I'm trying to use ParquetFileReader to read files I'm receiving from S3 using a custom InputFile class since it's not a local file and I can't create a local temp file either.
He is my custom class based in this answer:
class ParquetInputFile(stream: ByteArray) : InputFile {
var data: ByteArray = stream
private class SeekableByteArrayInputStream(buf: ByteArray?) : ByteArrayInputStream(buf) {
var pos: Long = -1
}
override fun getLength(): Long {
return data.size.toLong()
}
override fun newStream(): SeekableInputStream {
return object : DelegatingSeekableInputStream(SeekableByteArrayInputStream(data)) {
override fun seek(newPos: Long) {
(stream as SeekableByteArrayInputStream).pos = newPos
}
override fun getPos(): Long {
return (stream as SeekableByteArrayInputStream).pos
}
}
}
override fun toString(): String {
return "com.test.ParquetInputFile[]"
}
}
And here is my code getting the file from S3 and using the classe above:
val bucketFile = s3Client.getObject(
GetObjectRequest(
"bucket-name",
"test_file.parquet"
)
)
val file = ParquetInputFile(bucketFile.objectContent.readAllBytes())
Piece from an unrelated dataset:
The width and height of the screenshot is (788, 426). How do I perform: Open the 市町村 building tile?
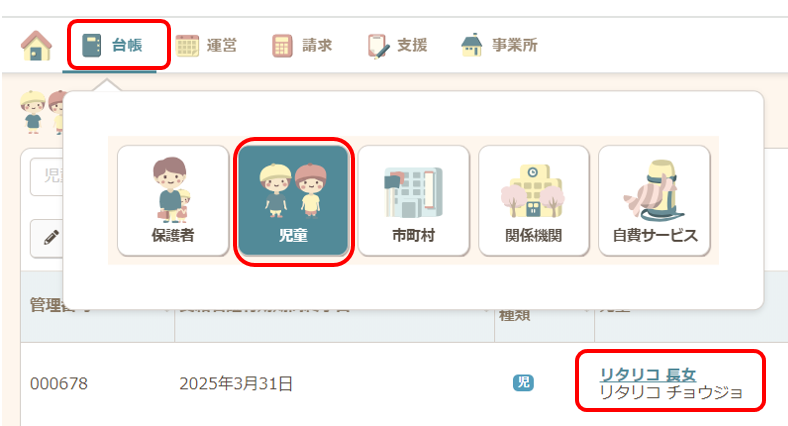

val reader = ParquetFileReader.open(file)
I'm getting an exception in the .open()
execution when the reader try to read the file footer, it's saying it's not a parquet file while checking the "Magic" byte array
I made a fast test, using the same S3 file, but reading it from the local disk using a deprecated method from ParquetFileReader
and it works:
val local = ParquetFileReader.open(Configuration(), Path("/Users/casky/Documents/pocs/resources/test_file.parquet"))
Debugging the same readFooter
method, I saw that when it reads the fileMetadataLength
here the size is different from local file and the S3 file, and actually, when the readIntLittleEndian()
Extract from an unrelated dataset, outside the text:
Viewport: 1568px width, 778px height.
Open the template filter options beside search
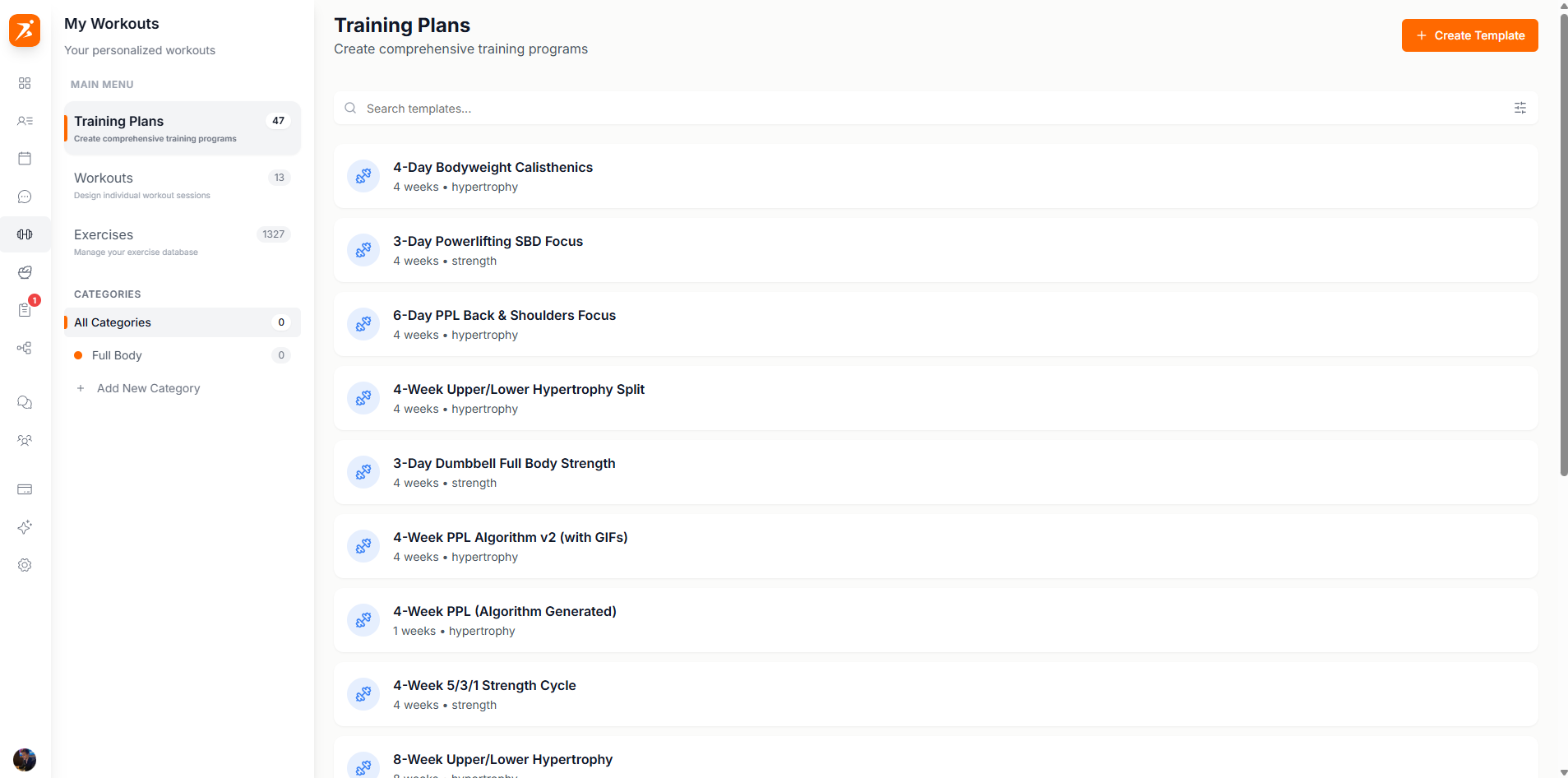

execute the 4 read functions here, the result returned in ch1, 2, 3 and 4
are:
Local File: 242, 7, 0, 0 returning 2034
S3 File: 80, 65, 82, 49 returning 827474256
But, as you can see, the values from ch1, 2, 3 and 4
are the correct value that the Parquet MAGIC array wants.
Now I'm not sure if the custom class is messing up it somehow, or if the Path
object do something with the file content while reading it from local disk.